Indiana University Indianapolis
- Student Newspapers: The Indiana Commons, The Campus Citizen
- Type: Public research university
- Established: July 1, 2024; 2 years ago
- Parent institution: Indiana University
- Academic affiliations: Space-grant
- Endowment: $1.15 billion (2020)
- Chancellor: Latha Ramchand
- Faculty: Over 2,500
- Students: 29,390 (Fall 2020)
- Undergraduates: 20,441 (Fall 2020)
- Postgraduates: 8,171 (Fall 2020)
- Location: Indianapolis, Indiana, United States 39°46′26″N 86°10′35″W﻿ / ﻿39.773996°N 86.176361°W
- Campus: Urban: 536 acres (217 ha);
- Colors: Cream and crimson
- Nickname: Jaguars
- Sporting affiliations: NCAA Division I – Horizon League
- Mascots: Jawz, Jinx, and Jazzy
- Sports teams: 16 varsity teams
- Website: indianapolis.iu.edu

= Indiana University Indianapolis =

Public research university in Indianapolis, Indiana, US

Indiana University Indianapolis (IU Indianapolis or IU Indy) is an urban public research university in Indianapolis, Indiana, United States, and is a core campus of the Indiana University system. It was founded on July 1, 2024, after its predecessor institution, Indiana University–Purdue University Indianapolis (IUPUI), split into IU Indianapolis and Purdue University in Indianapolis. It is Indiana's primary urban research and academic health sciences institution. It is located in downtown Indianapolis along the White River and Fall Creek.

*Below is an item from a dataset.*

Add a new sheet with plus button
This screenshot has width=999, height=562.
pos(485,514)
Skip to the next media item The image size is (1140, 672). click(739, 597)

Among more than 550 degree programs, the university hosts the primary campuses for both the Indiana University School of Medicine, the largest medical school in the country, and the Indiana University School of Dentistry, the only dental school in the state. Also present is the IU McKinney School of Law, one of two IU law schools, as well as the Indianapolis campus of the IU Kelley School of Business. In February 2025, IU Indy's Carnegie Classification was elevated to "R1: Doctoral Universities – very high research spending and doctorate production".

The IU Indy Jaguars compete in the NCAA's NCAA Division I in the Horizon League. Several athletics venues are located on the campus, including the IU Michael A. Carroll Track & Soccer Stadium and Indiana University Natatorium, the largest indoor pool in the United States with a seating capacity of 4,700. A new 4,500-seat athletics center for basketball, volleyball, and other uses, to be known as James T. Morris Arena, will be erected on the campus for $110 million.

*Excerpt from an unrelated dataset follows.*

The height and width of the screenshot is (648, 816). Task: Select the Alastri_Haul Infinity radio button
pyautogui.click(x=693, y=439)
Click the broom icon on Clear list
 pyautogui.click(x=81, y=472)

On August 12, 2022, the boards of trustees of both Purdue and IU announced that IUPUI would split into two separate universities, with completion of the split set to be finished by the fall 2024 semester. The School of Science, which was administered by Purdue during the IUPUI era, is now part of IU with the exception of the computer science department. The School of Engineering and Technology continues to be administered by Purdue with the exception of the department of music arts and technology, which joined the IU School of Art and Design. The remaining Purdue programs in Indianapolis now operate as fully integrated extensions of their West Lafayette counterparts.

IU added new computer science programs to its School of Informatics, Computing and Engineering, and Purdue intends to open a branch of its applied research institute on or near the IUPUI campus. IU is providing certain administrative services to both academic organizations.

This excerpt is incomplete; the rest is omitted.